If you have control over the boot process on an ARM chip, you don't have to enable Trustzone.


Trustzone in itself is not closed though, and FAFAIK is not a separate engine. Trustzone is more like IOMMU on steroids, and runs on the main processor (it relies on hardware support to fence off system resources).


And i think the variant found on Qualcomm SOCs were recently cracked open.


If you mean CVE-2015-6639

The Widevine QSEE TrustZone application in Android 5.x before 5.1.1 LMY49F and 6.0 before 2016-01-01 allows attackers to gain privileges via a crafted application that leverages QSEECOM access, aka internal bug 24446875.

then it's not strictly TrustZone that have been cracked, but some software running within, already patched. TrustZone itself is a hardware mechanism, basically a new level above the usual user/kernel modes.

But sure, this hack reportedly gave possibility to run arbitrary code as "trusted" and mess up any other software running on the CPU, trusted or not.


I may have gotten it confused with something else. I think it said something about Qualcomm private keys having been extracted.


Seems to be the same event.

http://www.slashgear.com/android-soc-security-keys-extracted...

I don't know what those keys were and whether they were indeed "Qualcomm private" or per-device or something else. Google quite uselessly returns only news about this hack.


Yeah I thought so, but I hoped competition would make things different, where one of leaders would go like full transparent, without these "spy" sectors, and it would give it edge over others.

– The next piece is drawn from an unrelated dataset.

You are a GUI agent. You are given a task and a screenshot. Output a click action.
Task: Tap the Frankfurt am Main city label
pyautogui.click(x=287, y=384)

And it's not about securing, it's about control! Who owns the thing I bought, that I use. It's not only they can watch, but now they can control whole computer. That's what bugs me the most. :(


See the USB Armory, which gives you the keys to control the TrustZone system (or rather, you give your public key to it so that it will only run code YOU signed).


At least you have the option to get an ARM SoC where you're the one in control, see the USB Armory.